Si parla molto d’ambiente. Va di moda, non c’è dubbio. M’immagino che dopo trent’anni il primo dossier che dovrà affrontare il nuovo Ministero sarà quello dell’ex ILVA di Taranto, dove la gente muore di tumore per effetto delle polveri e dell’inquinamento provocati dalle acciaierie. Il secondo dovrebbe essere quello della terra dei fuochi e dell’ecomafia. Fino ad ora nessuno ha fatto qualcosa. Se di questo non si occuperà il nuovo Ministero, a che mai potrà servire?
La transizione verso un mondo verde, come auspicato dall’Unione europea e com’è necessario, non è uno scherzo. Significa riconvertire tutto il nostro settore industriale, già disastrato, e parte di quello agricolo, verso nuovi orizzonti, ma occorre cominciare dalle piaghe più purulente, altrimenti si fanno solo dei bei discorsi.
La fiducia che riscuote Draghi, come Presidente del Consiglio, è un riflesso di quella di cui gode nel mondo. Draghi fa una grande scommessa con se stesso e con l’Italia. Mi auguro che possa vincerla, a dispetto di quella massa di cialtroni e di bugiardi inaffidabili che ci ha governato (si fa per dire) sino ad ora.

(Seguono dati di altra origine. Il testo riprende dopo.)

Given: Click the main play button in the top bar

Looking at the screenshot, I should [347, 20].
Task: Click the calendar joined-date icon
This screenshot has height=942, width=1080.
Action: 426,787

Il Parlamento, almeno a parole, è ai suoi piedi. Dietro, ci sono il Presidente della Repubblica e il consenso dell’Europa e del mondo internazionale degli affari. Ci sarebbero tutte le condizioni per riuscire.

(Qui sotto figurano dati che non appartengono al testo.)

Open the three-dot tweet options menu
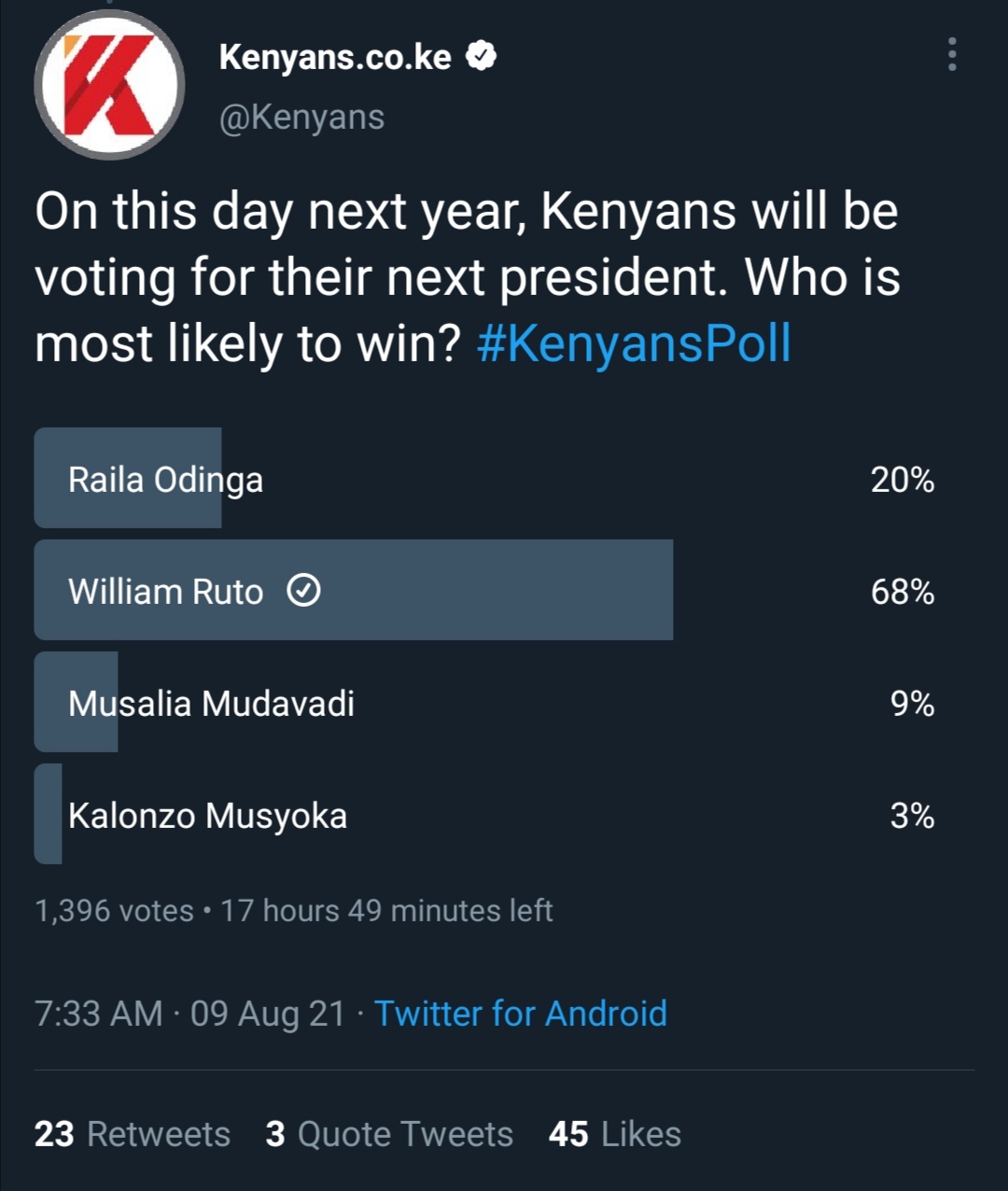[x=952, y=55]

Quest’anno ci sarà, in primavera, il G5, un’assise importante che sarà presieduta dall’Italia, non per meriti ma per turno. Sarà un’occasione cruciale per fare un po’ di politica estera e di politica economica internazionale, per esporre le nostre idee sul rilancio dell’economia europea grazie al Recovery Fund, sui rapporti Est-Ovest e sulle relazioni con la Cina Popolare.
Sempre quest’anno, verso giugno, a Glasgow, ci sarà un incontro a livello mondiale sull’ambiente, che dovrebbe replicare l’esperienza della conferenza di Parigi di qualche anno fa, quando si raggiunse un accordo per la riduzione delle emissioni inquinanti. Coordinatori sono l’Italia e il Regno Unito. È un impegno estremamente importante, dopo il programma ambientale dell’Unione europea e il ritorno degli Stati Uniti di Biden su questo tema.
Draghi non potrà sottrarsi a questi appuntamenti. Sarà affiancato dal nostro Ministro degli Esteri, ma questi non gli darà ombra, né la piattaforma Rosseau potrà essere d’aiuto a Di Maio. Però, potrà fare bella figura. In fondo, è proprio ciò che conta.